(Stored items)
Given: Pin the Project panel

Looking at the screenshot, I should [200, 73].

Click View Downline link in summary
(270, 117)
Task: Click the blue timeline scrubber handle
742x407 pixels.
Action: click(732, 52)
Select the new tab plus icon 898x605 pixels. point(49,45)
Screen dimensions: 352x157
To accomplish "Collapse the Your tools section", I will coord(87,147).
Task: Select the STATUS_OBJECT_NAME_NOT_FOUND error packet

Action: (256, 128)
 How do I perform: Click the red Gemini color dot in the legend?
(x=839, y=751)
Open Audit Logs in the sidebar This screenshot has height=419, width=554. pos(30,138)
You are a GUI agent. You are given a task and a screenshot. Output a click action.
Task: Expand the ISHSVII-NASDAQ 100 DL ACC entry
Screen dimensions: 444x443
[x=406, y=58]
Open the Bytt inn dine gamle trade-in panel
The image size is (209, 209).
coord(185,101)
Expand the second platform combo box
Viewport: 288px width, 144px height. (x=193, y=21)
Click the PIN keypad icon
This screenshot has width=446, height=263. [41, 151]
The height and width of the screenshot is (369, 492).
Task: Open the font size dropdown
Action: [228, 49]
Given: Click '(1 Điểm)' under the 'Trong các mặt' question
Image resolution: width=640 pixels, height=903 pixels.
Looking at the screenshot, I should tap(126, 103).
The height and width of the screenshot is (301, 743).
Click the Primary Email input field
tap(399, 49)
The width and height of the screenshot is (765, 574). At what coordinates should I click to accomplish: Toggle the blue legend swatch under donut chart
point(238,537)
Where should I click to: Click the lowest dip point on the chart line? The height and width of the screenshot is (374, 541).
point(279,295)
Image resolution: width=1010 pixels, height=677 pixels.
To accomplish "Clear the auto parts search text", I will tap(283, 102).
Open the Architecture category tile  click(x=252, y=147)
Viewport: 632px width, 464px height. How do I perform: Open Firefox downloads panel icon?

▶ _Work item_:
After locating the line that holds "Image resolution: width=1010", print it and each line after it through the end of the data, exactly as it stands.

▶ _Answer space_:
Image resolution: width=1010 pixels, height=677 pixels.
To accomplish "Clear the auto parts search text", I will tap(283, 102).
Open the Architecture category tile  click(x=252, y=147)
Viewport: 632px width, 464px height. How do I perform: Open Firefox downloads panel icon?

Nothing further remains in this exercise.